Document excerpt:
A rather revealing story about the future of fax in healthcare was published by CNBC earlier this year. It detailed the story of a young doctor who was in his second year of medical school and working at a medical facility in Tennessee. The doctor, who was only 22 at the time (which would make him likely born in 1996), needed to retrieve a patient’s medical records from the smaller community hospital where the patient was formerly receiving treatment.
Seems like an easy enough task, right, especially since nearly every hospital in the nation is equipped with a fax machine. All the doctor needed to do was fill out a standard records request form, get the patient to sign it, then fax it over.
The problem was the young doctor didn’t know how to use a fax machine.
A Growing Issue Among Millennials
The doctor in this story is not alone. Thousands of young men and women are graduating from medical school and ending up in a field where faxing is still the dominant form of document transmission, and for good reason. HIPAA dictates that faxing is a safe and acceptable method of transmitting sensitive patient information. But many millennials have never seen a fax machine, let alone used one.

Information supplied:
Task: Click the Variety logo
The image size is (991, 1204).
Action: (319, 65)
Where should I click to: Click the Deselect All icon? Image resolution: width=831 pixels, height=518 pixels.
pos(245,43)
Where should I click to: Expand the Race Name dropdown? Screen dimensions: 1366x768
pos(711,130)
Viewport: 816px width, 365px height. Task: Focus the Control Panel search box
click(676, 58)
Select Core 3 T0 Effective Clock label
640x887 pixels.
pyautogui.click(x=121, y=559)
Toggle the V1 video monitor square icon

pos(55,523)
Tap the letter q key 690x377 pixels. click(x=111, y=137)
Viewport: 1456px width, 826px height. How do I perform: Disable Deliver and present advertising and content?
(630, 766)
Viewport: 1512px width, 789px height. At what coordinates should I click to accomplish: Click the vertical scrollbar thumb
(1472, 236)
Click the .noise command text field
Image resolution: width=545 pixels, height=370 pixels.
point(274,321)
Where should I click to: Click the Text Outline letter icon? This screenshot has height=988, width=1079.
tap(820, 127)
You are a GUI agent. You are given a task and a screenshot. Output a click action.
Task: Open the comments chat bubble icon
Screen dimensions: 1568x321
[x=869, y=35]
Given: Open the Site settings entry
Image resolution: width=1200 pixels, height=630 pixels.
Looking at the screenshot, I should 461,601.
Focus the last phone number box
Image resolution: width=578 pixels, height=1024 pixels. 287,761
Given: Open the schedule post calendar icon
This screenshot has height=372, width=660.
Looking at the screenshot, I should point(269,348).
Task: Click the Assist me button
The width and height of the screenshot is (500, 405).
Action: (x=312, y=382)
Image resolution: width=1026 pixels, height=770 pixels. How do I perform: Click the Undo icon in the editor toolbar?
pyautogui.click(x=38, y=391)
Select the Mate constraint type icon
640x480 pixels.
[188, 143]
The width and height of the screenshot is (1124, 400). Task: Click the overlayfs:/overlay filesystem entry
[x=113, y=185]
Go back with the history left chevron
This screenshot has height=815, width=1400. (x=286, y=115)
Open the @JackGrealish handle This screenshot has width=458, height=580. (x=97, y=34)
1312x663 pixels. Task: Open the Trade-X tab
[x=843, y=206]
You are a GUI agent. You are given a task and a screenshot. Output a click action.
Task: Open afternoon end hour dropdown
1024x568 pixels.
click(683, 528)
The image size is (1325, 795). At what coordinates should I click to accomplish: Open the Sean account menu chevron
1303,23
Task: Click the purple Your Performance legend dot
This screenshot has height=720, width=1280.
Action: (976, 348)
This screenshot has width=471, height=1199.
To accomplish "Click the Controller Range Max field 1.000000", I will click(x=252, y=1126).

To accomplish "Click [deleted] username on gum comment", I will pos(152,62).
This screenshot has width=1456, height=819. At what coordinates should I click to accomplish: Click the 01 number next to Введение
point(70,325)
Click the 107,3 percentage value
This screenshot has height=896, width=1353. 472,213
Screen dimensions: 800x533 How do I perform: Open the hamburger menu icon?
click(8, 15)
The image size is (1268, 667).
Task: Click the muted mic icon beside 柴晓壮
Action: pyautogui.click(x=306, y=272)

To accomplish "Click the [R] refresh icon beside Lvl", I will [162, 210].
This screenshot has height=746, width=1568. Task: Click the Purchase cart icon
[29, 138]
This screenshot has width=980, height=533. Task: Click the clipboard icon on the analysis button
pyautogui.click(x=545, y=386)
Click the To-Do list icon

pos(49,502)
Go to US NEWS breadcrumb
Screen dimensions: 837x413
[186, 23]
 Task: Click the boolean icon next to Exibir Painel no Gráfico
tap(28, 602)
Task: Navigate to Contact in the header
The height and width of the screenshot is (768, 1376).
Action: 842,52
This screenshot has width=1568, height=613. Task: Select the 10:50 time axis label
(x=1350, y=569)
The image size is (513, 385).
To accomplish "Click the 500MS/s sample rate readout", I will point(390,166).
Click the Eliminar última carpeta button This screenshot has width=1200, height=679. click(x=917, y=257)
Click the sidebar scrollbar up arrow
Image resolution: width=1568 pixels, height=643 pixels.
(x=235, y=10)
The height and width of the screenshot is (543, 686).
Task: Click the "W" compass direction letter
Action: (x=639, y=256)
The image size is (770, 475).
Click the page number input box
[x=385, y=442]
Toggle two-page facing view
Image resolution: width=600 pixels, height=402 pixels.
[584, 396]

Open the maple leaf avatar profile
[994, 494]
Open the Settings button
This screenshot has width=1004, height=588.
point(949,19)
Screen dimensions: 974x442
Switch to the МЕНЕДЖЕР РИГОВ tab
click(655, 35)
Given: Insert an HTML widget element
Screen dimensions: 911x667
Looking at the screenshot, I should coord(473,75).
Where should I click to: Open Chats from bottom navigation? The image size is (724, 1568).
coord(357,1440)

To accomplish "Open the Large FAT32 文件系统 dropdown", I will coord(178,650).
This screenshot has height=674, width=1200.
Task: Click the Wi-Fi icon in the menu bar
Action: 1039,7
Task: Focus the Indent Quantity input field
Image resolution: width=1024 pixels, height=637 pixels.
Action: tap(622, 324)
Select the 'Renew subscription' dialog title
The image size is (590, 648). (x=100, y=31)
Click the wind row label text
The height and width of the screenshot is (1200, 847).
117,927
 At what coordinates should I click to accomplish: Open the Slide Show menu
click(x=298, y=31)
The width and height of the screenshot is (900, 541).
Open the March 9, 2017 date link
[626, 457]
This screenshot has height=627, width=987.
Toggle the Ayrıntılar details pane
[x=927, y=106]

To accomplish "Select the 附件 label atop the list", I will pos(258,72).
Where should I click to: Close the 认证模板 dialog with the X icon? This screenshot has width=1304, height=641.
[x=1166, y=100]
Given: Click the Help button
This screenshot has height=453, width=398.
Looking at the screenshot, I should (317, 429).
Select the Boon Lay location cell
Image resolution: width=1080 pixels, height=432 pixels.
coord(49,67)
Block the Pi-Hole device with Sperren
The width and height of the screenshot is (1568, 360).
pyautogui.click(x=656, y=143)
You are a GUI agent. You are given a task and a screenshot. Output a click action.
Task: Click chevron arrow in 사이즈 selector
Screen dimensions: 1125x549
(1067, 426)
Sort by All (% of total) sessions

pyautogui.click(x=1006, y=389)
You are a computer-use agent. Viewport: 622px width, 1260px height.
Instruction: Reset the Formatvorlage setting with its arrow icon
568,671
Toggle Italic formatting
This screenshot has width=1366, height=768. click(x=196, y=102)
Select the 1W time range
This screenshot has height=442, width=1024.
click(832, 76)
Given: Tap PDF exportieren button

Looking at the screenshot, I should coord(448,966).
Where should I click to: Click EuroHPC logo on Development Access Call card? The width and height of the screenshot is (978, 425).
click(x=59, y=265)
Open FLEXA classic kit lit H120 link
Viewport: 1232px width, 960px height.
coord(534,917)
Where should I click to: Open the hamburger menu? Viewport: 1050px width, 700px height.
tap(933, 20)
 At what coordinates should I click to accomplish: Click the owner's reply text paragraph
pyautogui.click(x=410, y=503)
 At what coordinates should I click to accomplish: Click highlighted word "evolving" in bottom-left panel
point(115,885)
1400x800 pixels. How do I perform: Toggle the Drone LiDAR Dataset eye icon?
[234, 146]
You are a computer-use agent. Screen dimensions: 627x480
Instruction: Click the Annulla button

About this task: Can you continue the article on young doctors and fax machines in healthcare from the point where it stops?

Result of the exercise:
No one is saying that millennials are any less tech-savvy than older generations. They simply understand the technology of their generation. It’s easy for many millennials to use smartphones and even write code for applications, but they often don’t understand devices they view as ancient, like fax machines. Although patient information has been digitized in the form of electronic medical records (EMR), the method of sending them doesn’t always exist in the digital realm. Those facilities who still use standalone fax machines are running into issues with new generations of employees, even those as educated as medical doctors.
The Problem Isn’t Slow Digitization Efforts
The one thing this CNBC piece missed the mark on was its assertion that healthcare is hurting because it has been slow to digitize completely. Both medical records and fax servers exist in digital formats, and many fax servers even exist in the Cloud. The problem is not that the technology isn’t there, it’s that not all medical facilities are making use of fax server software that can integrate seamlessly with email platforms like Google, Outlook, etc. These types of fax software, like RightFax, are easy for new generations of workers to grasp because they overlap with familiar technology of the times (email, analytics, mobile devices, etc.).
Simply put: hospitals don’t need to stop faxing. They need to change how they fax.